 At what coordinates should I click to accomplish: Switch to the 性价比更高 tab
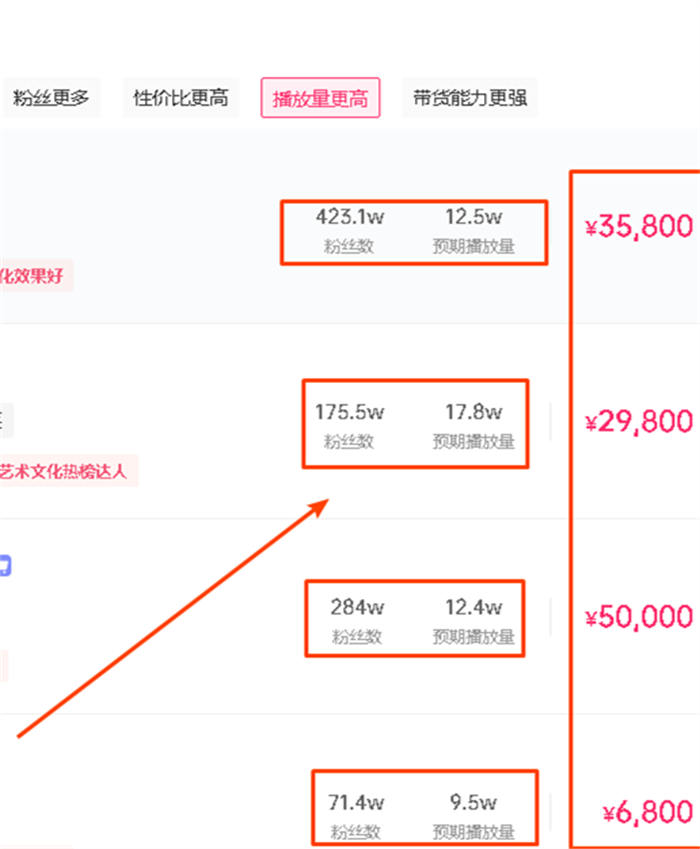pyautogui.click(x=181, y=98)
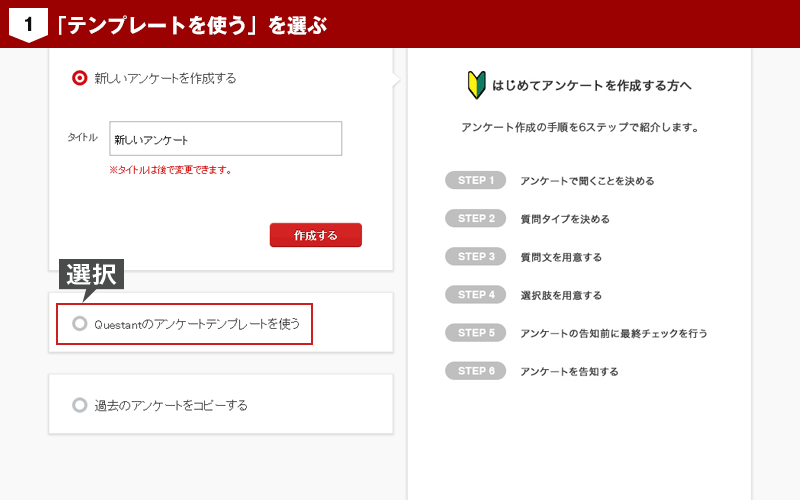Click the title input field '新しいアンケート'
Screen dimensions: 800x500
pos(225,140)
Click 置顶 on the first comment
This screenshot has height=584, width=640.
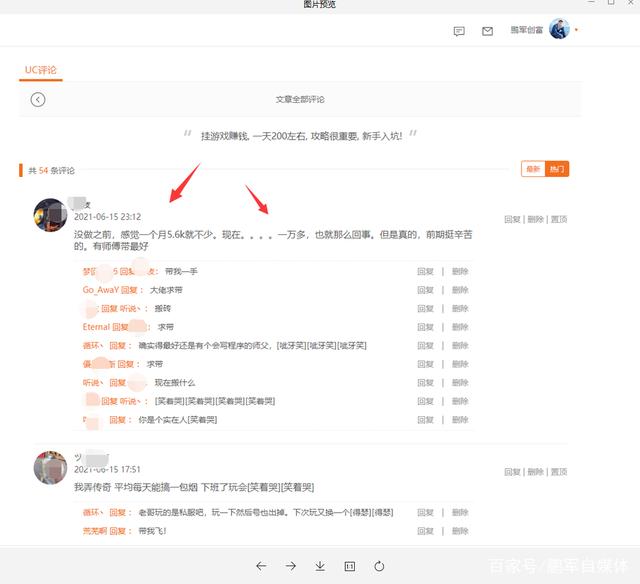pyautogui.click(x=559, y=219)
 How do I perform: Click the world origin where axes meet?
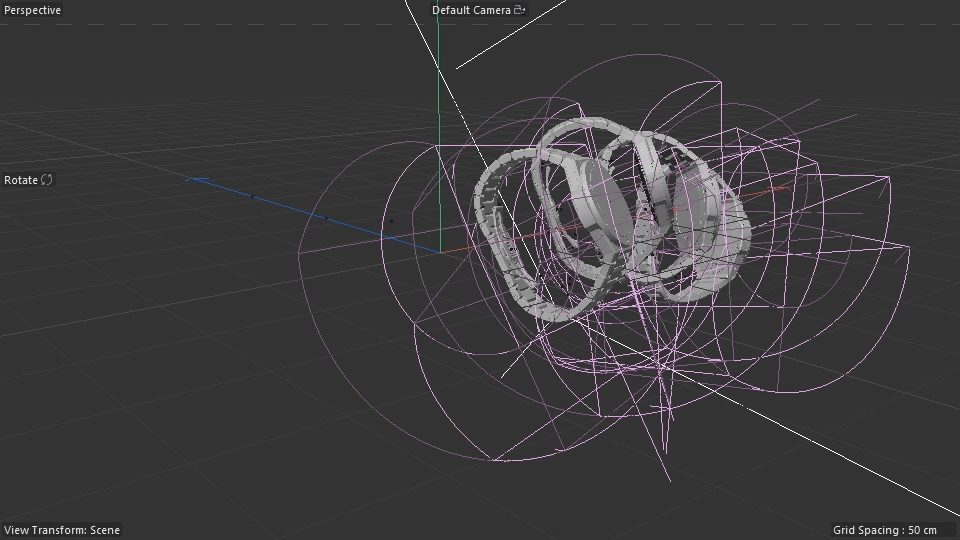coord(438,252)
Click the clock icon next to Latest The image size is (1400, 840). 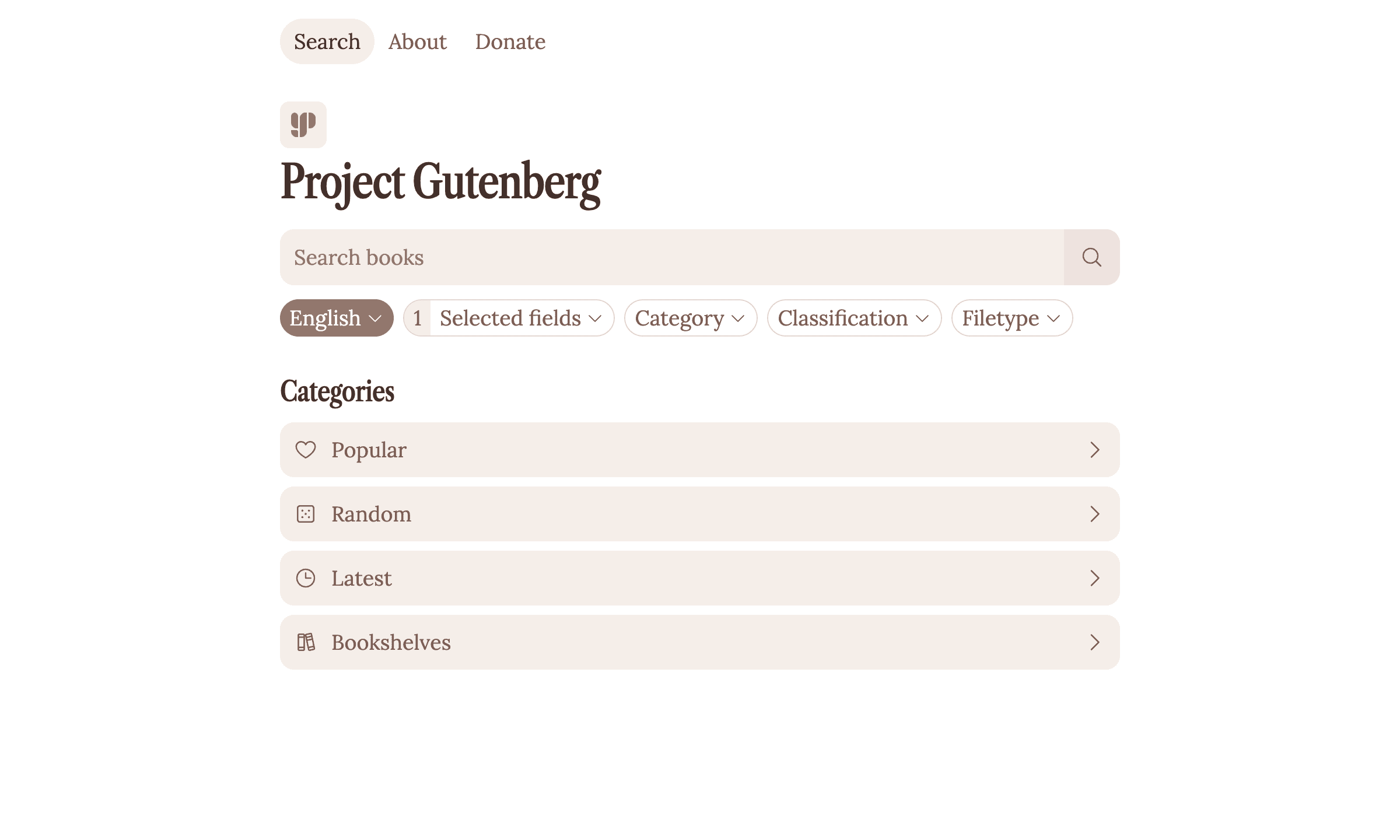[306, 578]
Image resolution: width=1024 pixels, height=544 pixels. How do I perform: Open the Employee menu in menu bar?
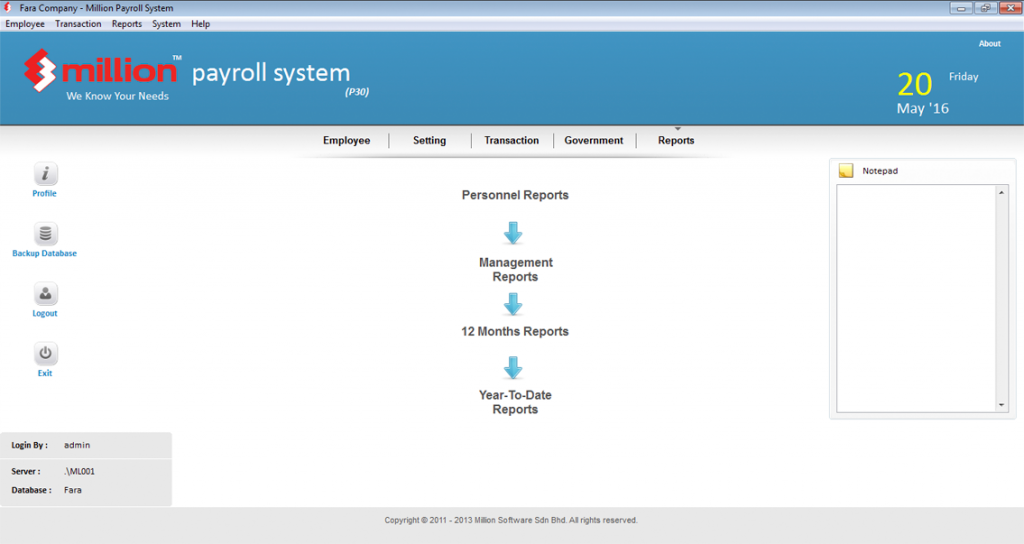25,24
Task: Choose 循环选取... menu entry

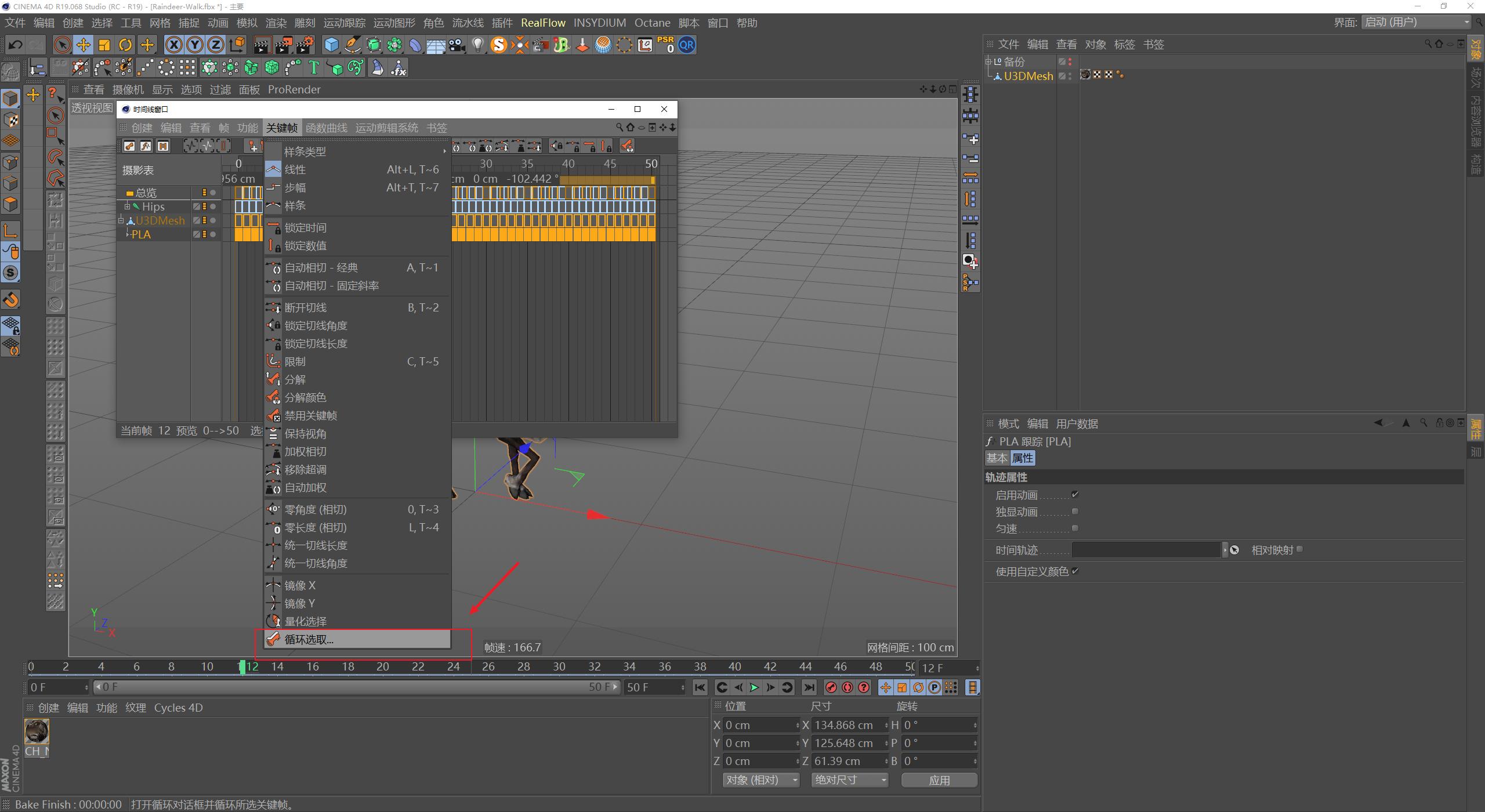Action: [309, 639]
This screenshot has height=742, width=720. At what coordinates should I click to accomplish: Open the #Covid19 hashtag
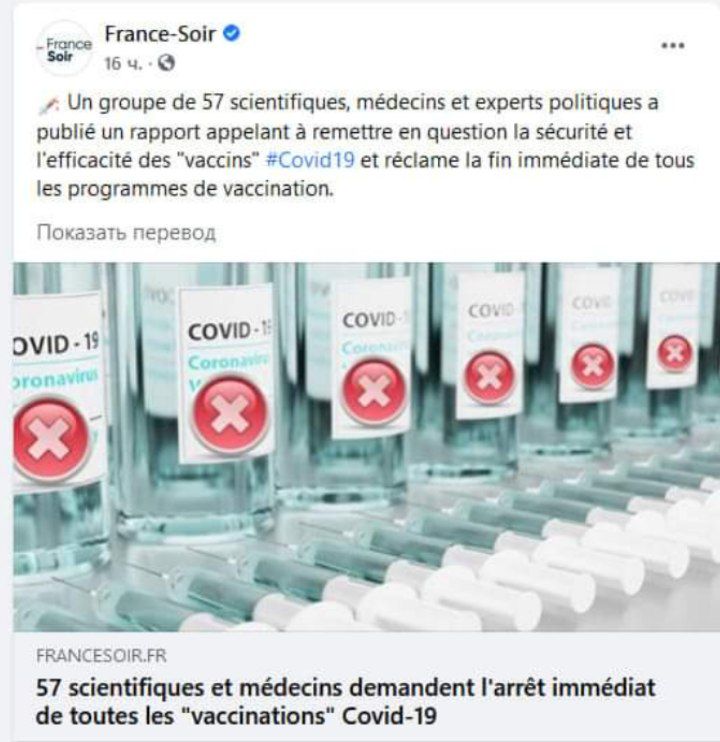pyautogui.click(x=310, y=160)
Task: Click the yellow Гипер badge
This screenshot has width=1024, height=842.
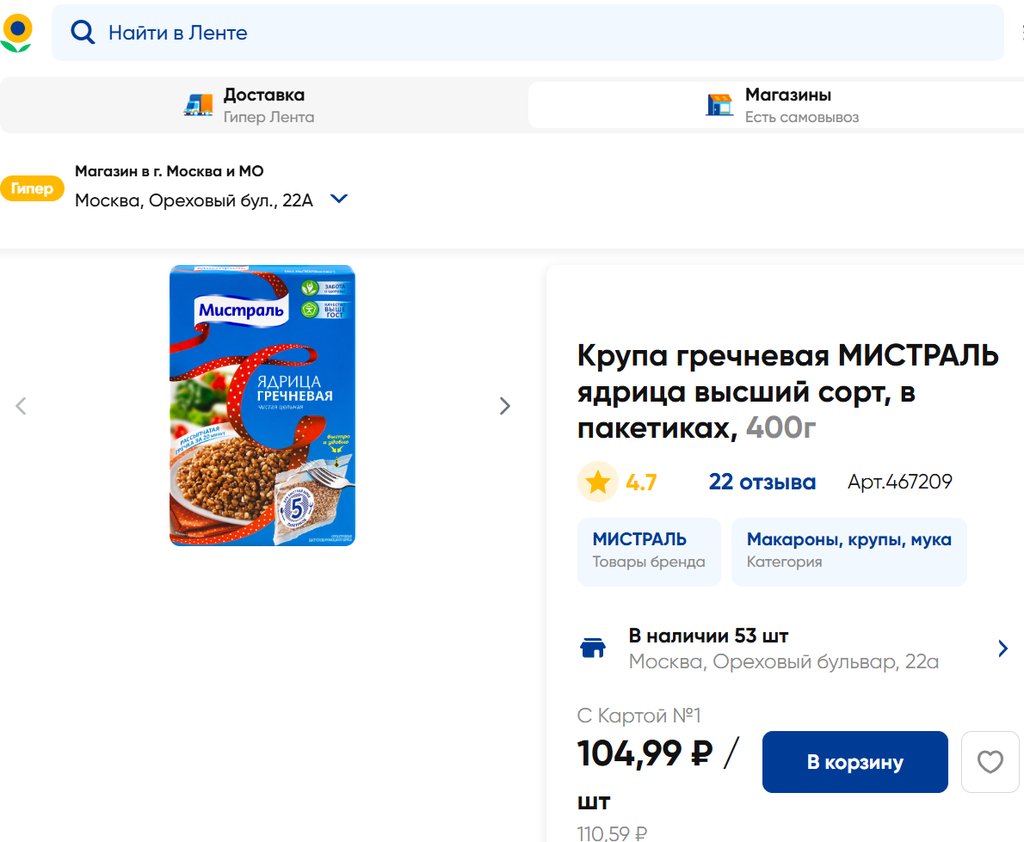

▶ Problem statement:
Shift every coordinate in the answers by adding 122, then give back the rows from the line containing "Image resolution: width=1024" through the last row, both included, requests and all. Give only that part and leave the pictures out.

▶ Exercise answer:
Image resolution: width=1024 pixels, height=544 pixels. How do I perform: Open the Employee menu in menu bar?
147,146
Task: Choose 循环选取... menu entry

Action: [431, 761]
This screenshot has height=742, width=720. At what coordinates should I click to accomplish: Open the #Covid19 hashtag
pyautogui.click(x=432, y=282)
Task: Click the yellow Гипер badge
This screenshot has width=1024, height=842.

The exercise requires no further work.